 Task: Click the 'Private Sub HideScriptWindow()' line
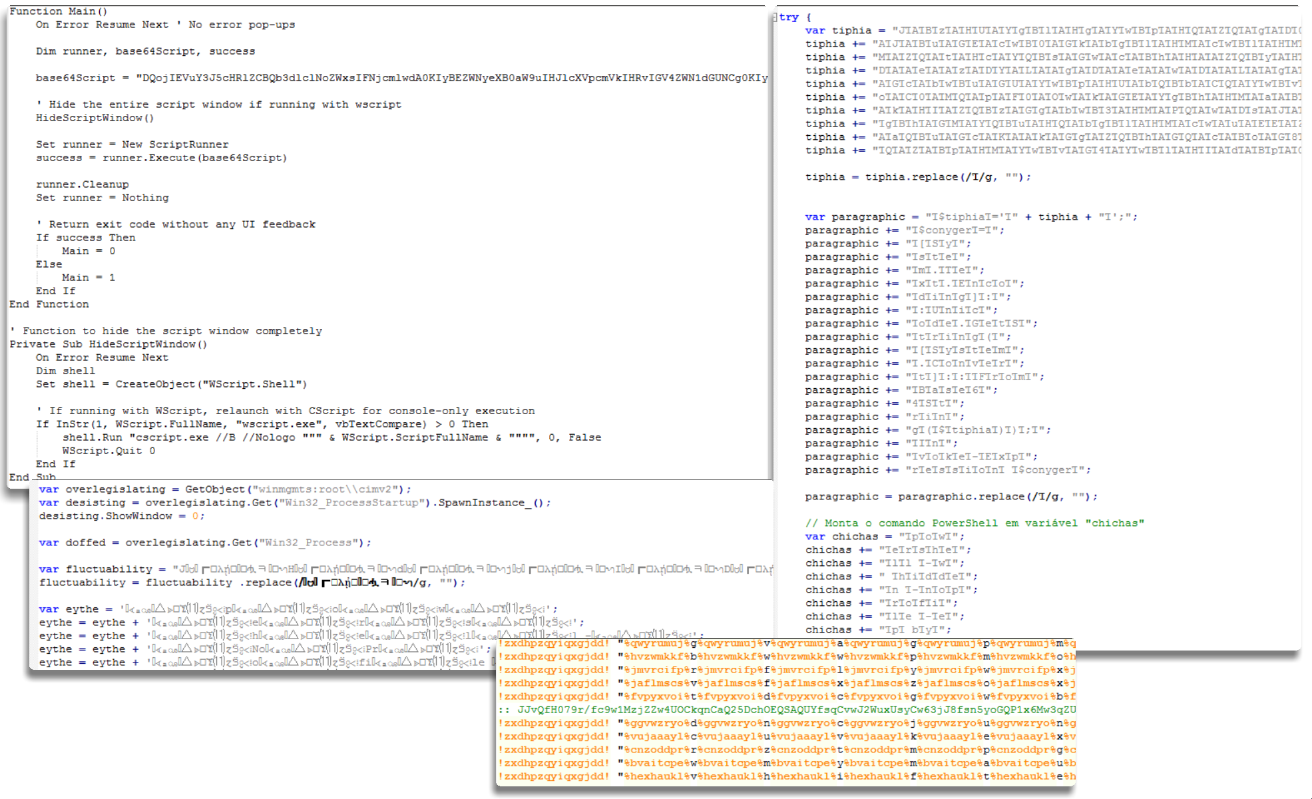[x=108, y=344]
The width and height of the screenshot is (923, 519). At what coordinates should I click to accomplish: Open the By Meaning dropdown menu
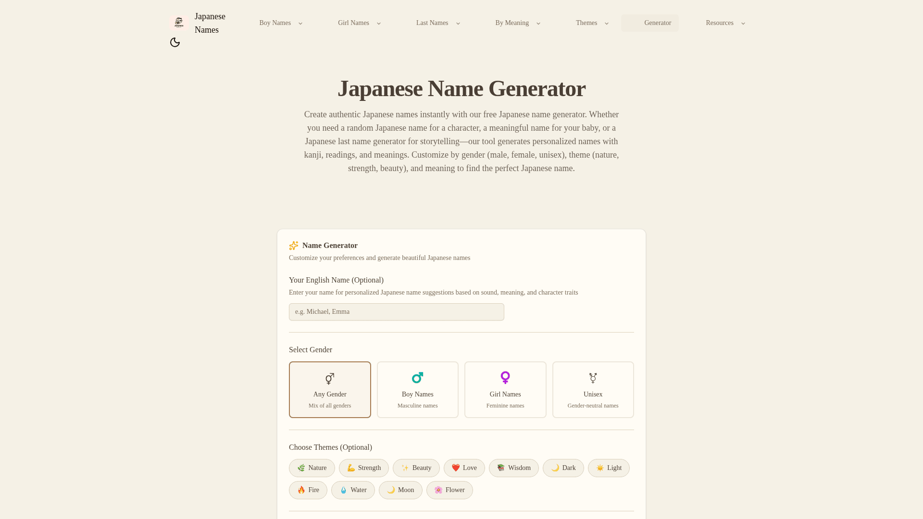[x=517, y=23]
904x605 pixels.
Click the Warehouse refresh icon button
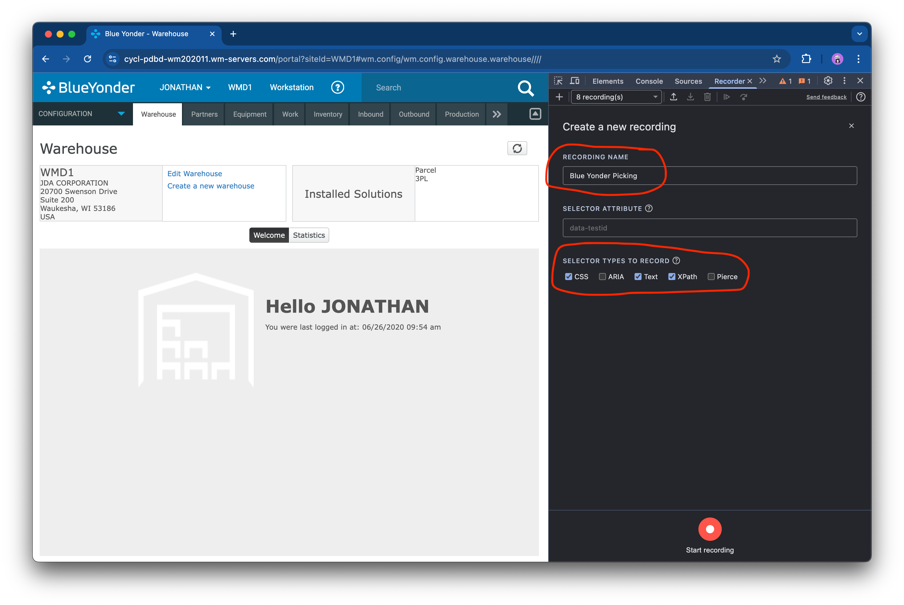click(517, 148)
■ ■ ■
= WHAT TO DO =
Output the data exactly. Pictures don't belong in the result.

= EXERCISE SOLUTION =
 Task: Click the 'Private Sub HideScriptWindow()' line
[x=108, y=344]
The width and height of the screenshot is (923, 519). At what coordinates should I click to accomplish: Open the By Meaning dropdown menu
[x=517, y=23]
904x605 pixels.
Click the Warehouse refresh icon button
click(517, 148)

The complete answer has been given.